→ YOUR GOAL: In the data below, restate exactly the lines from the one with "The image size is (1823, 1092)." to the final line, both included, but not the pictures.

======== SOURCE INFORMATION

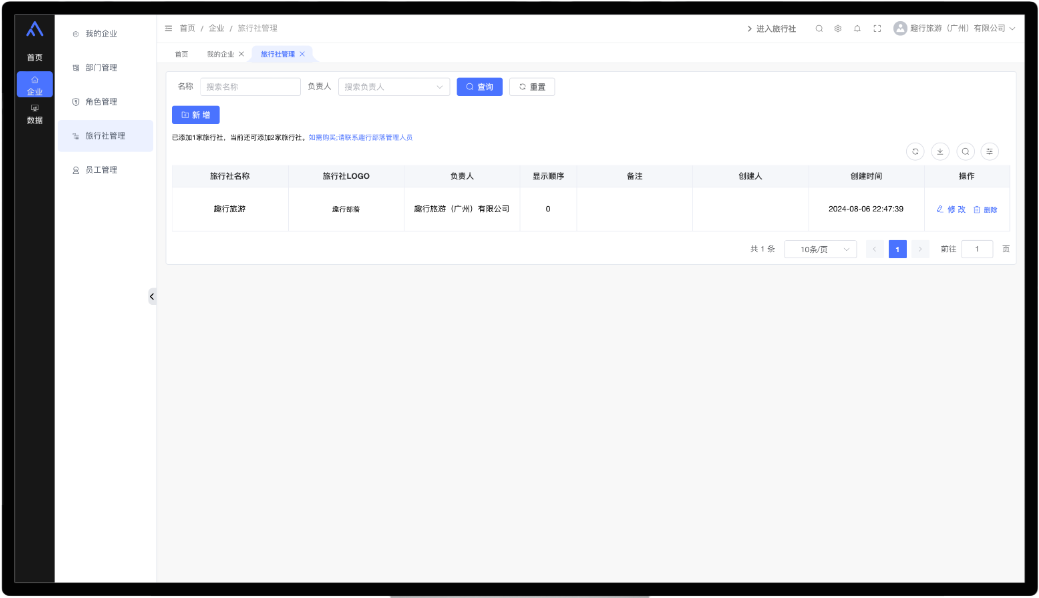Open the 负责人 search dropdown
This screenshot has height=598, width=1039.
click(394, 87)
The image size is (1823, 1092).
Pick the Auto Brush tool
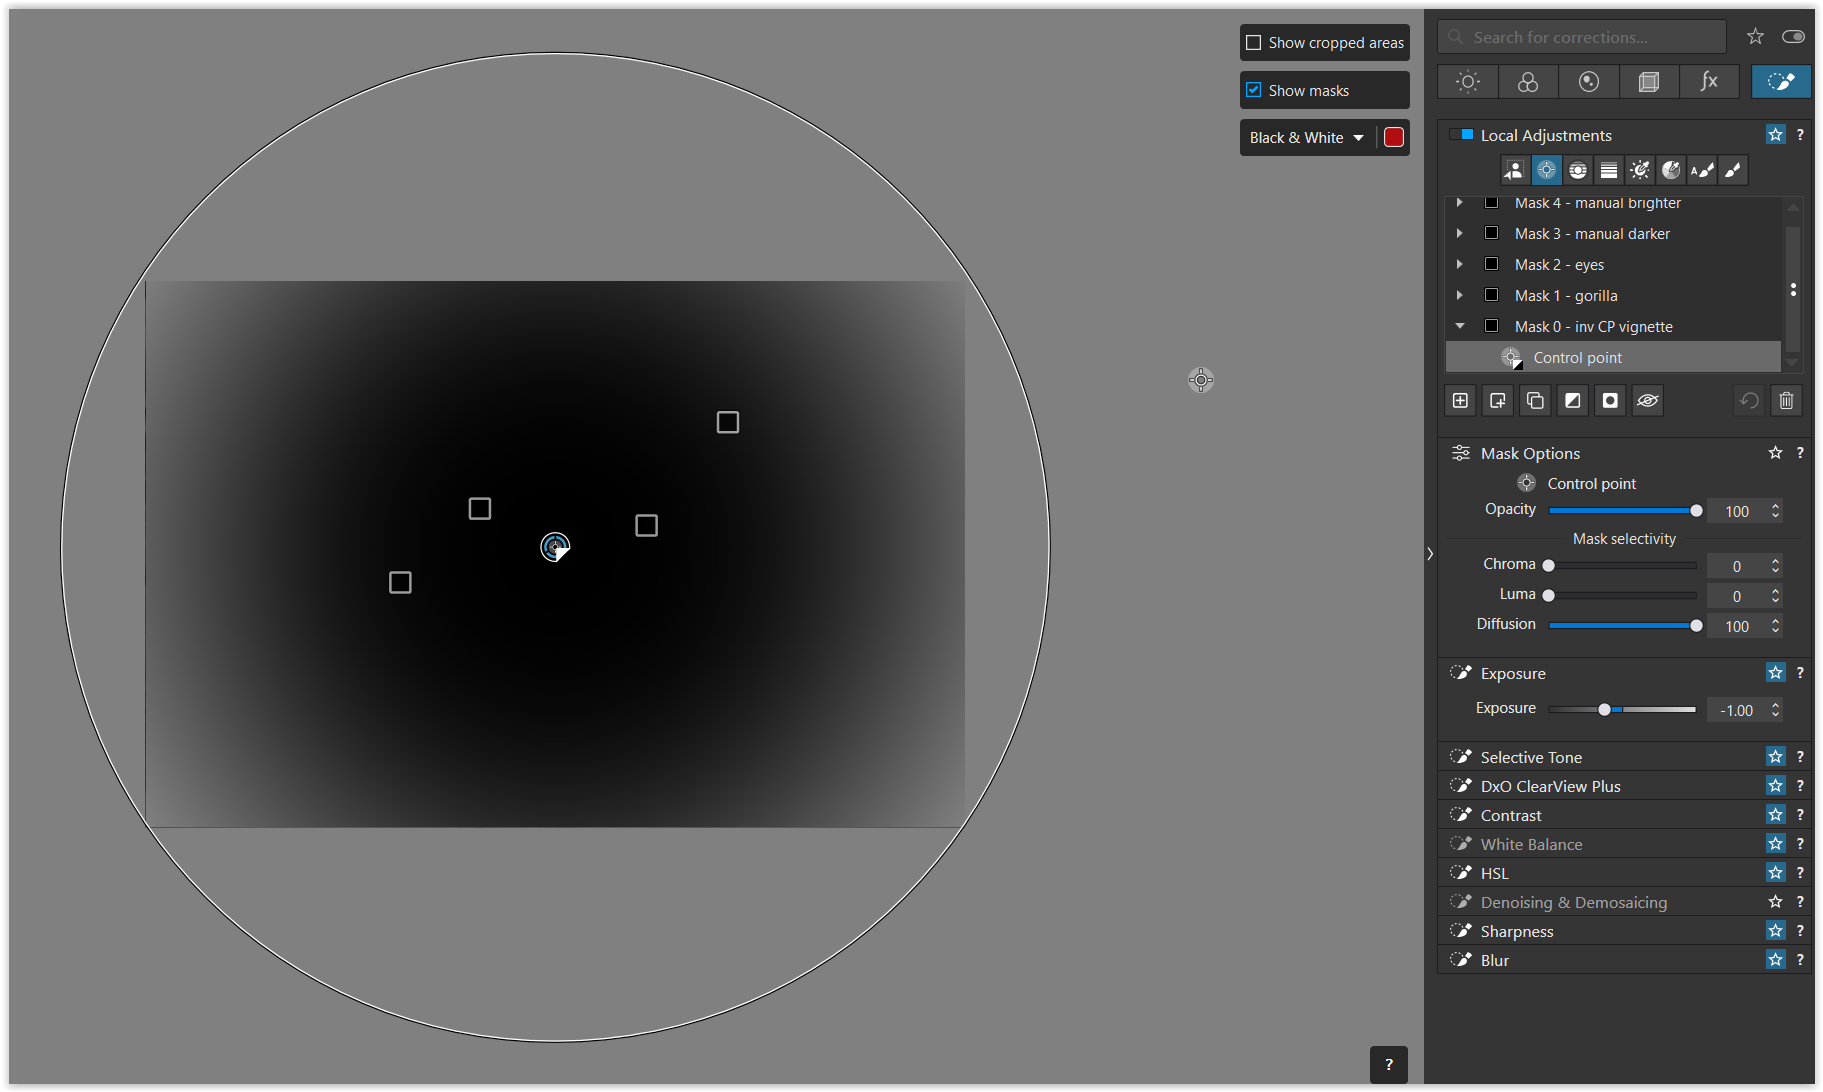1701,171
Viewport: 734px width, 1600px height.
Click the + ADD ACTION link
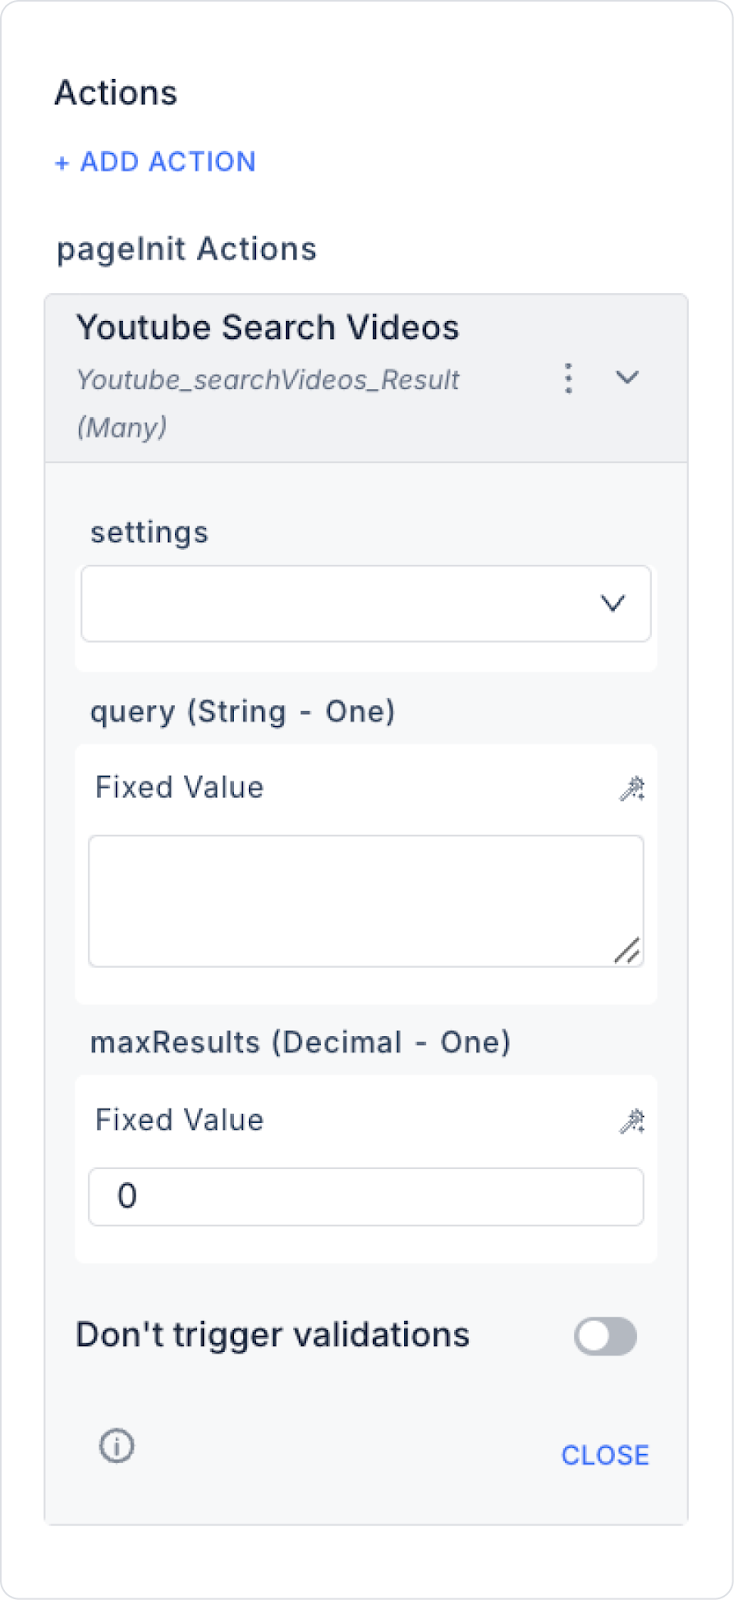pyautogui.click(x=156, y=162)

================

→ TASK OUTPUT:
The image size is (1823, 1092).
Pick the Auto Brush tool
1701,171
Viewport: 734px width, 1600px height.
Click the + ADD ACTION link
pyautogui.click(x=156, y=162)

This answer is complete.